• **EXERCISE AIM**
Retype the listing exactly, so that the copy matches it line for line.

• **DATASET EXTRACT**

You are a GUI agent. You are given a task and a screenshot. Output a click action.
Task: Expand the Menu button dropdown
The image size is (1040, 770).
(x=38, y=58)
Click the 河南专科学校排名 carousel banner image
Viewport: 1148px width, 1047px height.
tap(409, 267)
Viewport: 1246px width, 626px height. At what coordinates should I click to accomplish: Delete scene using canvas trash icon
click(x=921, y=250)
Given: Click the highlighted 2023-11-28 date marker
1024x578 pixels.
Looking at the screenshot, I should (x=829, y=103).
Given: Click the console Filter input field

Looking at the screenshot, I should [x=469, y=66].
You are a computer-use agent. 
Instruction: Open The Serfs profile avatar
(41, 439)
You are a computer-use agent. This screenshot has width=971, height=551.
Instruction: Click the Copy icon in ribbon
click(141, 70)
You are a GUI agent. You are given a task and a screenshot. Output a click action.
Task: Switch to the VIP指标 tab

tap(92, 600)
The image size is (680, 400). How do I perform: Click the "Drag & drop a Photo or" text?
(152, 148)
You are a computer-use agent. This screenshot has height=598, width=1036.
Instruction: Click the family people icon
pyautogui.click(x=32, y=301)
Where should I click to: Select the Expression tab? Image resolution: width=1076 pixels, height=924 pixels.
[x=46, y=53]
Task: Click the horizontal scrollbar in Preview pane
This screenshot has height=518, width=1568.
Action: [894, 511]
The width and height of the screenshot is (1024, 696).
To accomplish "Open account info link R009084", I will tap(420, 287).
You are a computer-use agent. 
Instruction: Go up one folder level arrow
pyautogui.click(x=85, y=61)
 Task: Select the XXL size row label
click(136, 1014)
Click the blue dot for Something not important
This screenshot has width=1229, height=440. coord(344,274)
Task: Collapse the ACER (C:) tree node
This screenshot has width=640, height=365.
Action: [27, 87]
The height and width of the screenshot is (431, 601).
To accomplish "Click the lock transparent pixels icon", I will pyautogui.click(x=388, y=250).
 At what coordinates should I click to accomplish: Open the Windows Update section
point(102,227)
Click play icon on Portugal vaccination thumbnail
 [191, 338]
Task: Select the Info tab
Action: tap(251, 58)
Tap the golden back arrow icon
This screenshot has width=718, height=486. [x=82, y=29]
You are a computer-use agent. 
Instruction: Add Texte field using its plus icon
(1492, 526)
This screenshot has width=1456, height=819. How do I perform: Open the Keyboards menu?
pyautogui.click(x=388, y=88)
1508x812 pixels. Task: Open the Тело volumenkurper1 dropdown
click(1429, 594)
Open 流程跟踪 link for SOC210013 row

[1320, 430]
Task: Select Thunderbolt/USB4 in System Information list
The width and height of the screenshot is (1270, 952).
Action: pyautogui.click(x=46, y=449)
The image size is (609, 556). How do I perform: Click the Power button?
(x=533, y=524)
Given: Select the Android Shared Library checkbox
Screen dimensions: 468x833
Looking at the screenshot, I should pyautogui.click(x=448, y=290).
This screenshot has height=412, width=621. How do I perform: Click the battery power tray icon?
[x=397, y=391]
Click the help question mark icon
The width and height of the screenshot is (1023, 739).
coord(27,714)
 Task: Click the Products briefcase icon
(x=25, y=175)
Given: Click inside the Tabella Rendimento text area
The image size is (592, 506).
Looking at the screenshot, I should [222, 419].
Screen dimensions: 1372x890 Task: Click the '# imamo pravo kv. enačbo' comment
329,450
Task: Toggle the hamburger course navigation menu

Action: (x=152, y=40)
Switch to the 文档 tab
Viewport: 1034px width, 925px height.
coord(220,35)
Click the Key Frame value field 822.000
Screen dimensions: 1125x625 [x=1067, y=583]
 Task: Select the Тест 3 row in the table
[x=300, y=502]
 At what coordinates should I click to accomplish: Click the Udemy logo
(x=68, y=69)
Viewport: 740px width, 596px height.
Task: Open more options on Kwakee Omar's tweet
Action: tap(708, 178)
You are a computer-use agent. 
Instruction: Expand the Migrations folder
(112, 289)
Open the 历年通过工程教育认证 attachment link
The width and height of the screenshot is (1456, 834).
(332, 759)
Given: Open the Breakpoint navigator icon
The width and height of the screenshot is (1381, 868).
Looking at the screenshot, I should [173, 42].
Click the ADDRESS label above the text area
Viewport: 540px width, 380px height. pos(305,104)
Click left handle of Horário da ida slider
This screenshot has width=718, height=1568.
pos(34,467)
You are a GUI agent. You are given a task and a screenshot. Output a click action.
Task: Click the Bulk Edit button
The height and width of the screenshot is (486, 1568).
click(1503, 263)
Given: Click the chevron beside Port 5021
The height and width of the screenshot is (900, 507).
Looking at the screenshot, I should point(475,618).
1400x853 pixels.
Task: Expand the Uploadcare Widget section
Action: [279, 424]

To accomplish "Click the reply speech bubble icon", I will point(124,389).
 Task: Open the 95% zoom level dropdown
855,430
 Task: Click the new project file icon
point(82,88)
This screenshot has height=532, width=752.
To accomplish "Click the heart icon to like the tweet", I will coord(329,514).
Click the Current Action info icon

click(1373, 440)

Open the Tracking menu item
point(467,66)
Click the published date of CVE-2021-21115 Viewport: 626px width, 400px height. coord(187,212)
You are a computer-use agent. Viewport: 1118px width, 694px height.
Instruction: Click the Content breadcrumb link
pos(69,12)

• **WORKED SOLUTION**
You are a GUI agent. You are given a task and a screenshot. Output a click action.
Task: Expand the Menu button dropdown
The image size is (1040, 770).
(x=38, y=58)
Click the 河南专科学校排名 carousel banner image
Viewport: 1148px width, 1047px height.
tap(409, 267)
Viewport: 1246px width, 626px height. At what coordinates should I click to accomplish: Delete scene using canvas trash icon
click(x=921, y=250)
Given: Click the highlighted 2023-11-28 date marker
1024x578 pixels.
Looking at the screenshot, I should (x=829, y=103).
Given: Click the console Filter input field

Looking at the screenshot, I should [x=469, y=66].
You are a computer-use agent. 
Instruction: Open The Serfs profile avatar
(41, 439)
You are a computer-use agent. This screenshot has width=971, height=551.
Instruction: Click the Copy icon in ribbon
click(141, 70)
You are a GUI agent. You are given a task and a screenshot. Output a click action.
Task: Switch to the VIP指标 tab

tap(92, 600)
The image size is (680, 400). How do I perform: Click the "Drag & drop a Photo or" text?
(152, 148)
You are a computer-use agent. This screenshot has height=598, width=1036.
Instruction: Click the family people icon
pyautogui.click(x=32, y=301)
Where should I click to: Select the Expression tab? Image resolution: width=1076 pixels, height=924 pixels.
[x=46, y=53]
Task: Click the horizontal scrollbar in Preview pane
This screenshot has height=518, width=1568.
Action: [894, 511]
The width and height of the screenshot is (1024, 696).
To accomplish "Open account info link R009084", I will tap(420, 287).
You are a computer-use agent. 
Instruction: Go up one folder level arrow
pyautogui.click(x=85, y=61)
 Task: Select the XXL size row label
click(136, 1014)
Click the blue dot for Something not important
This screenshot has width=1229, height=440. coord(344,274)
Task: Collapse the ACER (C:) tree node
This screenshot has width=640, height=365.
Action: [27, 87]
The height and width of the screenshot is (431, 601).
To accomplish "Click the lock transparent pixels icon", I will pyautogui.click(x=388, y=250).
 At what coordinates should I click to accomplish: Open the Windows Update section
point(102,227)
Click play icon on Portugal vaccination thumbnail
 [191, 338]
Task: Select the Info tab
Action: tap(251, 58)
Tap the golden back arrow icon
This screenshot has width=718, height=486. [x=82, y=29]
You are a computer-use agent. 
Instruction: Add Texte field using its plus icon
(1492, 526)
This screenshot has width=1456, height=819. How do I perform: Open the Keyboards menu?
pyautogui.click(x=388, y=88)
1508x812 pixels. Task: Open the Тело volumenkurper1 dropdown
click(1429, 594)
Open 流程跟踪 link for SOC210013 row

[1320, 430]
Task: Select Thunderbolt/USB4 in System Information list
The width and height of the screenshot is (1270, 952).
Action: pyautogui.click(x=46, y=449)
The image size is (609, 556). How do I perform: Click the Power button?
(x=533, y=524)
Given: Select the Android Shared Library checkbox
Screen dimensions: 468x833
Looking at the screenshot, I should pyautogui.click(x=448, y=290).
This screenshot has height=412, width=621. How do I perform: Click the battery power tray icon?
[x=397, y=391]
Click the help question mark icon
The width and height of the screenshot is (1023, 739).
coord(27,714)
 Task: Click the Products briefcase icon
(x=25, y=175)
Given: Click inside the Tabella Rendimento text area
The image size is (592, 506).
Looking at the screenshot, I should [222, 419].
Screen dimensions: 1372x890 Task: Click the '# imamo pravo kv. enačbo' comment
329,450
Task: Toggle the hamburger course navigation menu

Action: (x=152, y=40)
Switch to the 文档 tab
Viewport: 1034px width, 925px height.
coord(220,35)
Click the Key Frame value field 822.000
Screen dimensions: 1125x625 [x=1067, y=583]
 Task: Select the Тест 3 row in the table
[x=300, y=502]
 At what coordinates should I click to accomplish: Click the Udemy logo
(x=68, y=69)
Viewport: 740px width, 596px height.
Task: Open more options on Kwakee Omar's tweet
Action: tap(708, 178)
You are a computer-use agent. 
Instruction: Expand the Migrations folder
(112, 289)
Open the 历年通过工程教育认证 attachment link
The width and height of the screenshot is (1456, 834).
(332, 759)
Given: Open the Breakpoint navigator icon
The width and height of the screenshot is (1381, 868).
Looking at the screenshot, I should [173, 42].
Click the ADDRESS label above the text area
Viewport: 540px width, 380px height. pos(305,104)
Click left handle of Horário da ida slider
This screenshot has width=718, height=1568.
pos(34,467)
You are a GUI agent. You are given a task and a screenshot. Output a click action.
Task: Click the Bulk Edit button
The height and width of the screenshot is (486, 1568).
click(1503, 263)
Given: Click the chevron beside Port 5021
The height and width of the screenshot is (900, 507).
Looking at the screenshot, I should point(475,618).
1400x853 pixels.
Task: Expand the Uploadcare Widget section
Action: [279, 424]

To accomplish "Click the reply speech bubble icon", I will point(124,389).
 Task: Open the 95% zoom level dropdown
855,430
 Task: Click the new project file icon
point(82,88)
This screenshot has height=532, width=752.
To accomplish "Click the heart icon to like the tweet", I will coord(329,514).
Click the Current Action info icon

click(1373, 440)

Open the Tracking menu item
point(467,66)
Click the published date of CVE-2021-21115 Viewport: 626px width, 400px height. coord(187,212)
You are a computer-use agent. Viewport: 1118px width, 694px height.
Instruction: Click the Content breadcrumb link
pos(69,12)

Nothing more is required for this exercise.